Un quemazón ascendió entre los pulmones de Kate, y Scarlett pudo verlo en el brillo de sus ojos.
-Ajám. Nosotros no hemos querido meternos nunca entre lo que sentíais, diciéndole al uno lo que pensaba el otro porque sabíamos que llegaría este momento, y empezar de cero sin saber nada nunca viene mal.-la abrazó con fuerza, sintiendo el agarre de su mejor amiga sobre ella. Kate tenía razón, no todo lo malo había ido a parar a Rick. Y ella lo sabía.-Te quiero, ¿lo sabías?-eso la hizo sonreír. Hacía mucho que las cosas no eran así, que eran un grupo de tres en vez de cuatro. Tal vez las cosas comenzaran a equilibrarse.
-Lo sé.-ambas rieron.-Solo que no podemos arreglarlo todo de la noche a la mañana. Estoy segura de que él tiene el mismo miedo que yo. Además... no estoy del todo segura.
-Poco a poco.-le acarició la cara con ternura.-¿Vamos? Un brindis nos espera...-sonrió con picardía, con la emoción de dos amigas el día de la boda de una de ellas. Tiró de su mano riendo.
Kate podía reirse y alegrarse de la vida que había conseguido su amiga. En realidad lo merecía, siempre le había deseado lo mejor, y ese era Jake.

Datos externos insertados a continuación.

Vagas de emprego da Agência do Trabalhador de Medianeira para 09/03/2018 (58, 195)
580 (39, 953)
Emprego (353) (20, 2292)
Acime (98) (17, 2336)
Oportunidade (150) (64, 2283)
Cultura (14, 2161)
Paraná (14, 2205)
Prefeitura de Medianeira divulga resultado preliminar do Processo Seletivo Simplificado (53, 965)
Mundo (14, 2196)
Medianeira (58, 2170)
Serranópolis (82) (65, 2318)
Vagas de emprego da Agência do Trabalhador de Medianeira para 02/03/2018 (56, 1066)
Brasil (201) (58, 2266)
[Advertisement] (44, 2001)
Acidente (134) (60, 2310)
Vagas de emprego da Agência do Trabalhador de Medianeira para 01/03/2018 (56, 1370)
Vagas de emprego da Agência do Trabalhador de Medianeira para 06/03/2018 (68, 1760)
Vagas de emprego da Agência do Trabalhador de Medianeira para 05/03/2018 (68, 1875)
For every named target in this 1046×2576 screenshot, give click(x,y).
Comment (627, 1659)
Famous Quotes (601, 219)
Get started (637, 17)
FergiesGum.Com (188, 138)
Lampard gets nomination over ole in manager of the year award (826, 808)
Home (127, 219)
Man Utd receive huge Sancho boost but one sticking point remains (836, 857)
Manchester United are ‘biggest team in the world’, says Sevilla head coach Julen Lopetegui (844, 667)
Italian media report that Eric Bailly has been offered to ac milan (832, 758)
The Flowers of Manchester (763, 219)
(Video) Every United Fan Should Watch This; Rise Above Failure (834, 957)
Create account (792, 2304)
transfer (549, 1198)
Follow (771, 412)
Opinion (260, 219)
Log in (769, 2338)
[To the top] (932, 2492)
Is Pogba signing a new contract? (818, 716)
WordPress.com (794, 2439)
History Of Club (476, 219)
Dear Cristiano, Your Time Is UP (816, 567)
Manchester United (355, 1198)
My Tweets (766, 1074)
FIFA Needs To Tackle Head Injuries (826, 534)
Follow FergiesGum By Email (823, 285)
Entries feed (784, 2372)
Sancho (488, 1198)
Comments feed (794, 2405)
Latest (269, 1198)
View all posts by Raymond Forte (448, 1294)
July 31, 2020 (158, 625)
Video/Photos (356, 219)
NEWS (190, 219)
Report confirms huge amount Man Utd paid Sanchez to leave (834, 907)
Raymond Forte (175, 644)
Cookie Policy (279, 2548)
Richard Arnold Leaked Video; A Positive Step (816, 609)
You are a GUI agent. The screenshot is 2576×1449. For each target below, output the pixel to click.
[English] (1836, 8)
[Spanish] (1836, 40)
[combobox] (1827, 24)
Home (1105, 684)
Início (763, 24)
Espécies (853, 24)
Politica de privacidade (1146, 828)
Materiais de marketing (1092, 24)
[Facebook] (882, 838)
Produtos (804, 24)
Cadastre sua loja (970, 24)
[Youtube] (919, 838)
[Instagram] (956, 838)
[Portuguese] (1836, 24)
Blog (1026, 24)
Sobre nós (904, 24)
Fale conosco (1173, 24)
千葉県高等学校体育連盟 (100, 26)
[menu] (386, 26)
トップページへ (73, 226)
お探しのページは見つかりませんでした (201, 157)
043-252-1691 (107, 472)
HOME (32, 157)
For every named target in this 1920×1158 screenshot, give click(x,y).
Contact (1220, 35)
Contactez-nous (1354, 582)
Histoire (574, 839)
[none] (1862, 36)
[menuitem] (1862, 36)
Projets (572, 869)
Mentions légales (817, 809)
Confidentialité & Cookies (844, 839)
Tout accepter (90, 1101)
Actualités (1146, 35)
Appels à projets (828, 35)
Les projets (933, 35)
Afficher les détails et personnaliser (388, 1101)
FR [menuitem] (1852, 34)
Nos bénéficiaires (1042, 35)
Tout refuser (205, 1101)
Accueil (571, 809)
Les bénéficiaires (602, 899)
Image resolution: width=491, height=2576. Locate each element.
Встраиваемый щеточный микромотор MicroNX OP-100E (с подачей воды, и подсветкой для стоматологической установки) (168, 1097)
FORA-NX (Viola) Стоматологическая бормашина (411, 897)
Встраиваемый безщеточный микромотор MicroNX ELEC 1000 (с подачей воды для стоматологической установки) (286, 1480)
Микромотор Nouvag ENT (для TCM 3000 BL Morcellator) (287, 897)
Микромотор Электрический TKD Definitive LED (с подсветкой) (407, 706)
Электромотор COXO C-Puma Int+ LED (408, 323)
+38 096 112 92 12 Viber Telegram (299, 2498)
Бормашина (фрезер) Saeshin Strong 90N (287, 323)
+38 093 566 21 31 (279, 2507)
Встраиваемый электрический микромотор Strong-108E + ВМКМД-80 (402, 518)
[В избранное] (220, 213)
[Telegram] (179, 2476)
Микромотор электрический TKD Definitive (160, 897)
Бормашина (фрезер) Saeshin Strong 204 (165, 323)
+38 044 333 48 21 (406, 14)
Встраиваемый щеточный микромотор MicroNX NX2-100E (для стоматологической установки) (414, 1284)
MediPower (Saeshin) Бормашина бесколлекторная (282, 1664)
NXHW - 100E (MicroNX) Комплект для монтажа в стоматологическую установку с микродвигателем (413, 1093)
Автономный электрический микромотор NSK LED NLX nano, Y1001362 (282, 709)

Sin embargo, Rick no salía de sus pensamientos, aunque tampoco quería que lo hiciera. Nunca quiso.
El silencio se hizo después de una serie de golpecitos remarcados en una copa de cristal. Rick se levantó al lado de Jake y las miradas de todo el mundo repararon en él. En su misma mesa se encontraban las damas de honor y los padrinos, pero el escritor había preferido levantarse y colocarse entre el novio y la novia, en la mesa nupcial.
Por alguna extraña razón, la primera persona a la que miró fue a Kate, quién también estaba al tanto de sus gestos y sus palabras.
-Quién iba a decir que estos dos llegarían algún día a casarse.-Rick hizo una mueca divertida y los invitados rieron su gracia, incluidos ellos.-He estado desde el principio en su relación, viéndolos "crecer" por así decirlo y superar los obstáculos que algunos de nosotros también habremos pasado. Ellos han estado siempre para mi y hoy era mi deber estar con ellos. Fueron mi ayuda y mi apoyo cuando las cosas flojearon.-notó como Kate agachaba la mirada y se mordía el labio inferior.-Hoy quiero dar gracias a mis dos mejores amigos y desearles suerte en el camino que supone la vida, y decirles, que las coincidencias no existen, que todo pasa por algo y que si ellos se conocieron fue porque estaban destinados a ser. Mientras que otros nos perdemos en el camino de la duda, de los recuerdos y del miedo, cuando en realidad amamos a esa persona. Os quiero chicos, suerte.-él mismo se asombró al haber dicho eso en voz alta, incluso Kate quién lo miraba incrédula entre el asombro de las demás personas. Sonrió incómodo ante el gran aplauso de todos y el abrazo de Jake y Scarlett.
Sin embargo no fue eso lo que le llamó la atención, sino el hecho de que Kate se levantara disculpándose de la mesa con un par de lágrimas bañando su rostro.